Text =
========================================================================
In the early Middle Ages Stanway had two churches; All Saints' next to Stanway Hall, and St Albright's in Little Stanway on the London Road (now the B1408). All Saints' church, first recorded in about 1260, had fallen out of use during the 16th century, but was repaired and the chancel and north aisle were demolished in about 1605 by Sir John Swinterton, when it became the private chapel to Stanway Hall. In the early 18th century the church was said to be "utterly decayed" and remains a ruin.

The current Church of England parish church is dedicated to Saint Albright, who is generally identified with Saint Ethelbert the King, a king of the Anglo-Saxon kingdom of East Anglia, who was killed in 794 AD. It was in existence in the late 11th century and was a parish church soon afterwards but was referred to as a chapel in later documents. The oldest parts of the present building date from the 12th century and incorporate Roman bricks in the heads of some of the windows. A new chancel was added in 1880 when the church was restored by George Gilbert Scott.
========================================================================
Extracted records =
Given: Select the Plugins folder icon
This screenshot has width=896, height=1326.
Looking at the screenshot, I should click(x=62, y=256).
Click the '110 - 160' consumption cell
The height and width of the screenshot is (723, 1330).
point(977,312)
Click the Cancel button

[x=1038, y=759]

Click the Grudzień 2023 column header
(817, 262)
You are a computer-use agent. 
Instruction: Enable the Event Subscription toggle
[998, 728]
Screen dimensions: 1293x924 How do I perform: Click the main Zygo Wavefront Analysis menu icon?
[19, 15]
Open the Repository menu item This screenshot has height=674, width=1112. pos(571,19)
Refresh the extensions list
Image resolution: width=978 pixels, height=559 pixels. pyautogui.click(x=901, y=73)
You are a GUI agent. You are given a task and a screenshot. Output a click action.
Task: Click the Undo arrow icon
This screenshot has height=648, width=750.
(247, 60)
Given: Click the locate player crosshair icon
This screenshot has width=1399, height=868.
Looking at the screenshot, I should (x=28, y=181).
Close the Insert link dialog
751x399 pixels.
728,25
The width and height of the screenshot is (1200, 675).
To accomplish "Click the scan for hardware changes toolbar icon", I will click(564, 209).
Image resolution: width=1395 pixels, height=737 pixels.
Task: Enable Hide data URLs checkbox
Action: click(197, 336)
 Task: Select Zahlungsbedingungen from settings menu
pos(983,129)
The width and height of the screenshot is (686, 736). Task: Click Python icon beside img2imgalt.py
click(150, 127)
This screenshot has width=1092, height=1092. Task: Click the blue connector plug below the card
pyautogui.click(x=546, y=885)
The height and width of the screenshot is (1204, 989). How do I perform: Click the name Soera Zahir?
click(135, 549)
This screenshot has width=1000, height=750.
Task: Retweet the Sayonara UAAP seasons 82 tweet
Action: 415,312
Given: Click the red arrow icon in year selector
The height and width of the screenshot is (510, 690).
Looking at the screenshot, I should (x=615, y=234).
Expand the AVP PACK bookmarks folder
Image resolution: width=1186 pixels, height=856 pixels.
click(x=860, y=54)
========================================================================
Tasks to carry out =
1. In the text on the Stanway churches, who restored the parish church when its new chancel was added in 1880?
2. Pick up the passage on the two Stanway churches after its last sentence and carry it forward.

Exercise responses =
1. George Gilbert Scott

2.
==Druid of Colchester==
In 1996, before the expansion of the Stanway sand and gravel quarry, an archaeological team was called in to investigate the outline of five ancient ditched enclosures identified by aerial photography. There, just off the A12 to Colchester, they discovered the grave of the "Druid of Colchester".

==Sport and leisure==

Stanway has a non-League football club Stanway Rovers F.C. who play at New Farm Road.